**Quoted passage**
· · · · · · ·

Published: June 27, 2014

Report Intro/Brief:
“… New America provides a history of special education financing in the U.S., and highlights the latest shift in the mission of the Individuals with Disabilities Education Act (IDEA) funding formula: a change from providing dollars directly based on the number of special education students, to ensuring the federal government provides sufficient resources for those students without encouraging the over-identification of children as requiring special education–mainly by cutting out financial incentives to do so. The report describes in detail the twists and turns of the decade-old federal IDEA formula still in use today, including several politically driven provisions that distort IDEA allocations on behalf of some states at the cost of funding for children in other states.

Furthermore, an analysis of New America’s Federal Education Budget Project data on federal special education allocations by school district revealed that the formula used to distribute federal IDEA dollars results in uneven per-child funding across school districts and states. Smaller districts, as well as districts within the smallest states, have higher median per-child spending. Similarly, districts that have seen declining enrollment since the base year of funding, which hasn’t been updated in well over a decade, receive higher average per-child IDEA allocations.

· · · · · · ·

**Task brief**
Carry on the report excerpt about federal special education funding, starting after its last sentence. The records that follow this text were drawn from a separate source.

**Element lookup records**
· · · · · · ·

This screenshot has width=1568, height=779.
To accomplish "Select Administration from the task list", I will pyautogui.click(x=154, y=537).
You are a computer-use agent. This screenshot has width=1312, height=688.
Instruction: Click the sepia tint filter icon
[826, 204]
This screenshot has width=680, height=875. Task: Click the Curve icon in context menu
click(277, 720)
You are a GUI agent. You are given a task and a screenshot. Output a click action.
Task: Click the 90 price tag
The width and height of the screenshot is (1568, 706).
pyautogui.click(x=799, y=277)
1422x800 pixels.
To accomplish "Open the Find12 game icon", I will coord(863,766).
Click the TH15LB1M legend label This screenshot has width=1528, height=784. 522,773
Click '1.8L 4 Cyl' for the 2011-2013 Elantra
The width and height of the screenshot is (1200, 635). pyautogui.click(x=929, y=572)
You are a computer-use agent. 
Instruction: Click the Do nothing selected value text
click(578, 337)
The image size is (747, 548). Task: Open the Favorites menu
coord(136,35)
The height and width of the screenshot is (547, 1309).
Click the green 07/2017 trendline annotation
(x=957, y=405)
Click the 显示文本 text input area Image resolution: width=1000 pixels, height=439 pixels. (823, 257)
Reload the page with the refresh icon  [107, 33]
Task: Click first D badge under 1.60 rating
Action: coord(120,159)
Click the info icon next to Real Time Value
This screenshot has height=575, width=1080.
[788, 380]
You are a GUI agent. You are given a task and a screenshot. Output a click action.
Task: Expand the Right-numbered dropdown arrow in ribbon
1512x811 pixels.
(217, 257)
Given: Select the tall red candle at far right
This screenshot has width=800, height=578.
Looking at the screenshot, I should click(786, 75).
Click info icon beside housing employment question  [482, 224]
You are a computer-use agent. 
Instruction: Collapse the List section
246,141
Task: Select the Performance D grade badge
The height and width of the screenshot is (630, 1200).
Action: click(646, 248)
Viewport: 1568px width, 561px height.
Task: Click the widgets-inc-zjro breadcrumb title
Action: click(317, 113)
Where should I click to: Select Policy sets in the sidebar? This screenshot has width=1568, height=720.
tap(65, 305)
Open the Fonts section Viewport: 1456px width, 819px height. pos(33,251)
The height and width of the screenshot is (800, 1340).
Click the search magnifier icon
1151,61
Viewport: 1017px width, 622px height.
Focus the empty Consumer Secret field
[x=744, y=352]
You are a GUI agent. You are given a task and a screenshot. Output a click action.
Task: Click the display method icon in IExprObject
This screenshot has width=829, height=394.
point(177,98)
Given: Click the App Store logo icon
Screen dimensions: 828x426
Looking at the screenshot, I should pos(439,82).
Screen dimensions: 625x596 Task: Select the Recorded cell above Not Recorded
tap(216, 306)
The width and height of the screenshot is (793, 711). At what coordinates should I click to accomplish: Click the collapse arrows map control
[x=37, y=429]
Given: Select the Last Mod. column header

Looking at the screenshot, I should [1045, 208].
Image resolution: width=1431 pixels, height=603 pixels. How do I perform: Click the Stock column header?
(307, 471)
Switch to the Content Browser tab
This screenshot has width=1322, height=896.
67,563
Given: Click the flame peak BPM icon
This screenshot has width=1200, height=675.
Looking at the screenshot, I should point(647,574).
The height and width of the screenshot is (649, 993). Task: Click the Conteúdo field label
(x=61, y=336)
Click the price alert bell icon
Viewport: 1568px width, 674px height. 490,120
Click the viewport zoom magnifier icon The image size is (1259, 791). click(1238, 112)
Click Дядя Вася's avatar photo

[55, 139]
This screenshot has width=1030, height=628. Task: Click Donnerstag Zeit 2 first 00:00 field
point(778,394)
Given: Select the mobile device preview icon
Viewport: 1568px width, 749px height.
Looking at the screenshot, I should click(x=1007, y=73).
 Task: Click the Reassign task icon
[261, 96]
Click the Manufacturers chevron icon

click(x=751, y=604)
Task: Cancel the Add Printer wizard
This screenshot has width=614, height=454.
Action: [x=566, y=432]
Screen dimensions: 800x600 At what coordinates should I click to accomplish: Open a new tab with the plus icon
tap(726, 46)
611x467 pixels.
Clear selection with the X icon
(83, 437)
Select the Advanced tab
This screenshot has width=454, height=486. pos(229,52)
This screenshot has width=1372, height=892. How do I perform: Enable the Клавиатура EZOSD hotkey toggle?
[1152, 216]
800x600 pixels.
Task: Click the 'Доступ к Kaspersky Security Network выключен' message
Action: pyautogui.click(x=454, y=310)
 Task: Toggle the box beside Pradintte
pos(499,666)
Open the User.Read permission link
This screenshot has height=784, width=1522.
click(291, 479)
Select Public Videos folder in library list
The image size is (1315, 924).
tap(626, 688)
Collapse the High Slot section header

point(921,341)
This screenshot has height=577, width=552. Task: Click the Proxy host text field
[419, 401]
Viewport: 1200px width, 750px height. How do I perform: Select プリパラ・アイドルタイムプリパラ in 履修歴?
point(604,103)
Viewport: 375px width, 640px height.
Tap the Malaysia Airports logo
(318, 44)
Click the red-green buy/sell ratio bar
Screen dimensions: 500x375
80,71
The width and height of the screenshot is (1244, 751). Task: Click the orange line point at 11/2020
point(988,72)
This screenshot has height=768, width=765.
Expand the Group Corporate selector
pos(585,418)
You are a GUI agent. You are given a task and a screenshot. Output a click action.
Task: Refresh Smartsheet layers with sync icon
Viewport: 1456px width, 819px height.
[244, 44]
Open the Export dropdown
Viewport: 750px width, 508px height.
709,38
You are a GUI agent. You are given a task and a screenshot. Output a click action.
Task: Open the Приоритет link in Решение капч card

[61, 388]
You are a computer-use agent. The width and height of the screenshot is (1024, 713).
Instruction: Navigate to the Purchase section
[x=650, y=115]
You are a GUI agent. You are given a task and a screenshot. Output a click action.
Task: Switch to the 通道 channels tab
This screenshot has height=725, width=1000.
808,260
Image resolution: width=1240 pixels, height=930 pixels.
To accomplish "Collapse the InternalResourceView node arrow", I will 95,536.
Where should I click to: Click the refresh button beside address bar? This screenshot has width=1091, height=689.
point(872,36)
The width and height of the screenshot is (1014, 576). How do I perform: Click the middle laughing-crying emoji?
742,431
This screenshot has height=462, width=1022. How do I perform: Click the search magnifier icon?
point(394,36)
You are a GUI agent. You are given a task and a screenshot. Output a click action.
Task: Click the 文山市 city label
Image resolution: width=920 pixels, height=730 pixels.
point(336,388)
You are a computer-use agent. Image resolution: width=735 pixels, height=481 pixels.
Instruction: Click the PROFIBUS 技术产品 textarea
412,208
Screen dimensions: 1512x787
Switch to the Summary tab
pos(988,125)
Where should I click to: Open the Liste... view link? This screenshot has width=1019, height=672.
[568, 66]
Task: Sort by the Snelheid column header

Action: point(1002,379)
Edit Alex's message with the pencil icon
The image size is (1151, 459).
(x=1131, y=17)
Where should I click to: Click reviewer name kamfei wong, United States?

· · · · · · ·

**Answer to the exercise**
The first-of-its-kind analysis of school district-level special education grant allocations provides critical and previously unseen insights into the on-the-ground effects of lawmakers’ decisions in structuring the IDEA formula and in postponing its reconsideration. Furthermore, the report will be an important resource to policymakers, researchers, and advocates as Congress faces an upcoming debate over federal funding formulas in the IDEA reauthorization.”